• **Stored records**
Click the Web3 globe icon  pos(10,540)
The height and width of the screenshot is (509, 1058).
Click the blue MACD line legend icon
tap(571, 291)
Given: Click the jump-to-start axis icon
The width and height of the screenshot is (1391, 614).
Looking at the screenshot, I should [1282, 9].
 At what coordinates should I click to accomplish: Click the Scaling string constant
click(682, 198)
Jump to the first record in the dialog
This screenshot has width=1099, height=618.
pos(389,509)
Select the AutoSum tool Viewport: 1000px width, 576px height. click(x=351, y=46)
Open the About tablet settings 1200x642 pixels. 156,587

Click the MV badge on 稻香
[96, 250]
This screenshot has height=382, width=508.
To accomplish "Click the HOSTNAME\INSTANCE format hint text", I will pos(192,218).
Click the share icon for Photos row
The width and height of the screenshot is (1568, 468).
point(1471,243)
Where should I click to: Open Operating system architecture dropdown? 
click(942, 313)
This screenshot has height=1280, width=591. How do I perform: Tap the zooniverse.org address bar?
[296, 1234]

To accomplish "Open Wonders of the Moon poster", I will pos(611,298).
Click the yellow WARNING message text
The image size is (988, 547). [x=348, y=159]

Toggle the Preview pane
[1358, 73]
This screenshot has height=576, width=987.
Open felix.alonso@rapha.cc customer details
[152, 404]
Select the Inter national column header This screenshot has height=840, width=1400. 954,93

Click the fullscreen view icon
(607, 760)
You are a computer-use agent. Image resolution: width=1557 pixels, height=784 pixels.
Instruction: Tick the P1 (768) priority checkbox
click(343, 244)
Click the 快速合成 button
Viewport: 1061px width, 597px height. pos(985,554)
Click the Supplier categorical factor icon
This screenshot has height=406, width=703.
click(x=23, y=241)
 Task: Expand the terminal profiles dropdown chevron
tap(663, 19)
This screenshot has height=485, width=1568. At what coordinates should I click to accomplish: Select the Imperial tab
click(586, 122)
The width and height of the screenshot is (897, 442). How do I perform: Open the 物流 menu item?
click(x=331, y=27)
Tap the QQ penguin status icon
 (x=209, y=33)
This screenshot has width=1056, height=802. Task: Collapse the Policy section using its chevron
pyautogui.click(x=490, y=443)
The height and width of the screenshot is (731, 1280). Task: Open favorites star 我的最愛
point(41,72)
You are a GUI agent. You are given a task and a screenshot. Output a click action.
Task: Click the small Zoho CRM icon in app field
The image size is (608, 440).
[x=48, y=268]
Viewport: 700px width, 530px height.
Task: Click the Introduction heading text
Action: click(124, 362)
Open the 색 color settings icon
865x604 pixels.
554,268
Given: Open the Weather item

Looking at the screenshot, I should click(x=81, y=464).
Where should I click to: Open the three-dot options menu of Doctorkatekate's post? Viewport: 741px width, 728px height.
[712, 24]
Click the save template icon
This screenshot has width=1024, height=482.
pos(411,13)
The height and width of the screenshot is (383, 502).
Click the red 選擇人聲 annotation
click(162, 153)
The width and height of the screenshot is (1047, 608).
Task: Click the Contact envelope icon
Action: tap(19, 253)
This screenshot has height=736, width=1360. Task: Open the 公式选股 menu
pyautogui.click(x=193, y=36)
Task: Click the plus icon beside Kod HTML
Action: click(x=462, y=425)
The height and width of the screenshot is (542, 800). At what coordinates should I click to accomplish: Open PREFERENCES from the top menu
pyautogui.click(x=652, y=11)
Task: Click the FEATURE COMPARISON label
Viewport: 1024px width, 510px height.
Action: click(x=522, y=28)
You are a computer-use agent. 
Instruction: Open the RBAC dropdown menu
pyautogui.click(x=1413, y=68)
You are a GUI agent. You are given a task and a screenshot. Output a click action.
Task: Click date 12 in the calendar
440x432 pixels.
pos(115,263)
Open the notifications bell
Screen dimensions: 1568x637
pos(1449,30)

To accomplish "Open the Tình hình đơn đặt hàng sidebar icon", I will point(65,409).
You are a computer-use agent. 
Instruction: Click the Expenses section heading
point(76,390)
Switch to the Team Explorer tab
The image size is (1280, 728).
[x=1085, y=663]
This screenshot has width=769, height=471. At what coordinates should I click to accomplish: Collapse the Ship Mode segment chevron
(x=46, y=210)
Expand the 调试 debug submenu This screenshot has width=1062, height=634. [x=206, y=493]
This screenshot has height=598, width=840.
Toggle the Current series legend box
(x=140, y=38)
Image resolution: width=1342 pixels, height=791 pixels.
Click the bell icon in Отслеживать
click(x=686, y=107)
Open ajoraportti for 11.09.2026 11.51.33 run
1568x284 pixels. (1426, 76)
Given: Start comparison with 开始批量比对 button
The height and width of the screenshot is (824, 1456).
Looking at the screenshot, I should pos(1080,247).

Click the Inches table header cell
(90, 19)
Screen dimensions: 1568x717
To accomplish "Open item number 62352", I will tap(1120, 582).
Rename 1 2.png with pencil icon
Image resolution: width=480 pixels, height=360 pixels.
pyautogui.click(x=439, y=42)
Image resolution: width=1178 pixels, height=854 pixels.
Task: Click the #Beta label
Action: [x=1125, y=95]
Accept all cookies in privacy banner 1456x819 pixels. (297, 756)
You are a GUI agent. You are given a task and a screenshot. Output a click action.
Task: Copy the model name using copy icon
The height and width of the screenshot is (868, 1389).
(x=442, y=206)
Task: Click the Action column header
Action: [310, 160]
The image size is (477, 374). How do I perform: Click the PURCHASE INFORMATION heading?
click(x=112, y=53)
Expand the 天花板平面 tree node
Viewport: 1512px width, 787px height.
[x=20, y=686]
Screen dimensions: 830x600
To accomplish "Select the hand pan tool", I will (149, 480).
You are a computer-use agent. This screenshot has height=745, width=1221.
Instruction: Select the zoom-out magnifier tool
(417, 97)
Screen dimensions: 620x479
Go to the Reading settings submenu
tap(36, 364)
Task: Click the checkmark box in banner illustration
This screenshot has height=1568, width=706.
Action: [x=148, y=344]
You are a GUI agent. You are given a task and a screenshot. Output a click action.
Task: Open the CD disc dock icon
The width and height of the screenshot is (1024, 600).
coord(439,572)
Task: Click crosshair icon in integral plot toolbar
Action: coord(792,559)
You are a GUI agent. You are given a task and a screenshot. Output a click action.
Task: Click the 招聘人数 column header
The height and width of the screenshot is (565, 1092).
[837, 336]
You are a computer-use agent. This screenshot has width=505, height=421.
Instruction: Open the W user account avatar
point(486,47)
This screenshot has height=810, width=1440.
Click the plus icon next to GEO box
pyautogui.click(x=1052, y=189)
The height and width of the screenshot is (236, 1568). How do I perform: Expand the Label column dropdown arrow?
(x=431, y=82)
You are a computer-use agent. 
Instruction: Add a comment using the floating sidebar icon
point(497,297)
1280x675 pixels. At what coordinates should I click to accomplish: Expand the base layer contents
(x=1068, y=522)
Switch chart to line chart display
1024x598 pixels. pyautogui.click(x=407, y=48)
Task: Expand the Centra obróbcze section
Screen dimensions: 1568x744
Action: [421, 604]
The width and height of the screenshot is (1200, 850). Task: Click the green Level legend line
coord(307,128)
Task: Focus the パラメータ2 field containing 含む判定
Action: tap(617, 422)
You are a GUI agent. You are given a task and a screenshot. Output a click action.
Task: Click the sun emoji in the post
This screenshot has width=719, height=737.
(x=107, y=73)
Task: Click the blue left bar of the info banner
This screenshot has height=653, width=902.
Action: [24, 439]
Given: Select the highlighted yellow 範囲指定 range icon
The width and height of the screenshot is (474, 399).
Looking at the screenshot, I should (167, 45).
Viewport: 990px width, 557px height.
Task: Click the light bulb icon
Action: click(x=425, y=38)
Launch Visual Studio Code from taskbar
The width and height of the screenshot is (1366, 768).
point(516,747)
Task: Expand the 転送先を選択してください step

• **Exercise aim**
Transcribe every entry verbatim.

• **Problem solution**
Click the Web3 globe icon  pos(10,540)
The height and width of the screenshot is (509, 1058).
Click the blue MACD line legend icon
tap(571, 291)
Given: Click the jump-to-start axis icon
The width and height of the screenshot is (1391, 614).
Looking at the screenshot, I should [1282, 9].
 At what coordinates should I click to accomplish: Click the Scaling string constant
click(682, 198)
Jump to the first record in the dialog
This screenshot has width=1099, height=618.
pos(389,509)
Select the AutoSum tool Viewport: 1000px width, 576px height. click(x=351, y=46)
Open the About tablet settings 1200x642 pixels. 156,587

Click the MV badge on 稻香
[96, 250]
This screenshot has height=382, width=508.
To accomplish "Click the HOSTNAME\INSTANCE format hint text", I will pos(192,218).
Click the share icon for Photos row
The width and height of the screenshot is (1568, 468).
point(1471,243)
Where should I click to: Open Operating system architecture dropdown? 
click(942, 313)
This screenshot has height=1280, width=591. How do I perform: Tap the zooniverse.org address bar?
[296, 1234]

To accomplish "Open Wonders of the Moon poster", I will pos(611,298).
Click the yellow WARNING message text
The image size is (988, 547). [x=348, y=159]

Toggle the Preview pane
[1358, 73]
This screenshot has height=576, width=987.
Open felix.alonso@rapha.cc customer details
[152, 404]
Select the Inter national column header This screenshot has height=840, width=1400. 954,93

Click the fullscreen view icon
(607, 760)
You are a computer-use agent. Image resolution: width=1557 pixels, height=784 pixels.
Instruction: Tick the P1 (768) priority checkbox
click(343, 244)
Click the 快速合成 button
Viewport: 1061px width, 597px height. pos(985,554)
Click the Supplier categorical factor icon
This screenshot has height=406, width=703.
click(x=23, y=241)
 Task: Expand the terminal profiles dropdown chevron
tap(663, 19)
This screenshot has height=485, width=1568. At what coordinates should I click to accomplish: Select the Imperial tab
click(586, 122)
The width and height of the screenshot is (897, 442). How do I perform: Open the 物流 menu item?
click(x=331, y=27)
Tap the QQ penguin status icon
 (x=209, y=33)
This screenshot has width=1056, height=802. Task: Collapse the Policy section using its chevron
pyautogui.click(x=490, y=443)
The height and width of the screenshot is (731, 1280). Task: Open favorites star 我的最愛
point(41,72)
You are a GUI agent. You are given a task and a screenshot. Output a click action.
Task: Click the small Zoho CRM icon in app field
The image size is (608, 440).
[x=48, y=268]
Viewport: 700px width, 530px height.
Task: Click the Introduction heading text
Action: click(124, 362)
Open the 색 color settings icon
865x604 pixels.
554,268
Given: Open the Weather item

Looking at the screenshot, I should click(x=81, y=464).
Where should I click to: Open the three-dot options menu of Doctorkatekate's post? Viewport: 741px width, 728px height.
[712, 24]
Click the save template icon
This screenshot has width=1024, height=482.
pos(411,13)
The height and width of the screenshot is (383, 502).
Click the red 選擇人聲 annotation
click(162, 153)
The width and height of the screenshot is (1047, 608).
Task: Click the Contact envelope icon
Action: tap(19, 253)
This screenshot has height=736, width=1360. Task: Open the 公式选股 menu
pyautogui.click(x=193, y=36)
Task: Click the plus icon beside Kod HTML
Action: click(x=462, y=425)
The height and width of the screenshot is (542, 800). At what coordinates should I click to accomplish: Open PREFERENCES from the top menu
pyautogui.click(x=652, y=11)
Task: Click the FEATURE COMPARISON label
Viewport: 1024px width, 510px height.
Action: click(x=522, y=28)
You are a computer-use agent. 
Instruction: Open the RBAC dropdown menu
pyautogui.click(x=1413, y=68)
You are a GUI agent. You are given a task and a screenshot. Output a click action.
Task: Click date 12 in the calendar
440x432 pixels.
pos(115,263)
Open the notifications bell
Screen dimensions: 1568x637
pos(1449,30)

To accomplish "Open the Tình hình đơn đặt hàng sidebar icon", I will point(65,409).
You are a computer-use agent. 
Instruction: Click the Expenses section heading
point(76,390)
Switch to the Team Explorer tab
The image size is (1280, 728).
[x=1085, y=663]
This screenshot has width=769, height=471. At what coordinates should I click to accomplish: Collapse the Ship Mode segment chevron
(x=46, y=210)
Expand the 调试 debug submenu This screenshot has width=1062, height=634. [x=206, y=493]
This screenshot has height=598, width=840.
Toggle the Current series legend box
(x=140, y=38)
Image resolution: width=1342 pixels, height=791 pixels.
Click the bell icon in Отслеживать
click(x=686, y=107)
Open ajoraportti for 11.09.2026 11.51.33 run
1568x284 pixels. (1426, 76)
Given: Start comparison with 开始批量比对 button
The height and width of the screenshot is (824, 1456).
Looking at the screenshot, I should pos(1080,247).

Click the Inches table header cell
(90, 19)
Screen dimensions: 1568x717
To accomplish "Open item number 62352", I will tap(1120, 582).
Rename 1 2.png with pencil icon
Image resolution: width=480 pixels, height=360 pixels.
pyautogui.click(x=439, y=42)
Image resolution: width=1178 pixels, height=854 pixels.
Task: Click the #Beta label
Action: [x=1125, y=95]
Accept all cookies in privacy banner 1456x819 pixels. (297, 756)
You are a GUI agent. You are given a task and a screenshot. Output a click action.
Task: Copy the model name using copy icon
The height and width of the screenshot is (868, 1389).
(x=442, y=206)
Task: Click the Action column header
Action: [310, 160]
The image size is (477, 374). How do I perform: Click the PURCHASE INFORMATION heading?
click(x=112, y=53)
Expand the 天花板平面 tree node
Viewport: 1512px width, 787px height.
[x=20, y=686]
Screen dimensions: 830x600
To accomplish "Select the hand pan tool", I will (149, 480).
You are a computer-use agent. This screenshot has height=745, width=1221.
Instruction: Select the zoom-out magnifier tool
(417, 97)
Screen dimensions: 620x479
Go to the Reading settings submenu
tap(36, 364)
Task: Click the checkmark box in banner illustration
This screenshot has height=1568, width=706.
Action: [x=148, y=344]
You are a GUI agent. You are given a task and a screenshot. Output a click action.
Task: Open the CD disc dock icon
The width and height of the screenshot is (1024, 600).
coord(439,572)
Task: Click crosshair icon in integral plot toolbar
Action: coord(792,559)
You are a GUI agent. You are given a task and a screenshot. Output a click action.
Task: Click the 招聘人数 column header
The height and width of the screenshot is (565, 1092).
[837, 336]
You are a computer-use agent. This screenshot has width=505, height=421.
Instruction: Open the W user account avatar
point(486,47)
This screenshot has height=810, width=1440.
Click the plus icon next to GEO box
pyautogui.click(x=1052, y=189)
The height and width of the screenshot is (236, 1568). How do I perform: Expand the Label column dropdown arrow?
(x=431, y=82)
You are a computer-use agent. 
Instruction: Add a comment using the floating sidebar icon
point(497,297)
1280x675 pixels. At what coordinates should I click to accomplish: Expand the base layer contents
(x=1068, y=522)
Switch chart to line chart display
1024x598 pixels. pyautogui.click(x=407, y=48)
Task: Expand the Centra obróbcze section
Screen dimensions: 1568x744
Action: [421, 604]
The width and height of the screenshot is (1200, 850). Task: Click the green Level legend line
coord(307,128)
Task: Focus the パラメータ2 field containing 含む判定
Action: tap(617, 422)
You are a GUI agent. You are given a task and a screenshot. Output a click action.
Task: Click the sun emoji in the post
This screenshot has width=719, height=737.
(x=107, y=73)
Task: Click the blue left bar of the info banner
This screenshot has height=653, width=902.
Action: [24, 439]
Given: Select the highlighted yellow 範囲指定 range icon
The width and height of the screenshot is (474, 399).
Looking at the screenshot, I should (167, 45).
Viewport: 990px width, 557px height.
Task: Click the light bulb icon
Action: click(x=425, y=38)
Launch Visual Studio Code from taskbar
The width and height of the screenshot is (1366, 768).
point(516,747)
Task: Expand the 転送先を選択してください step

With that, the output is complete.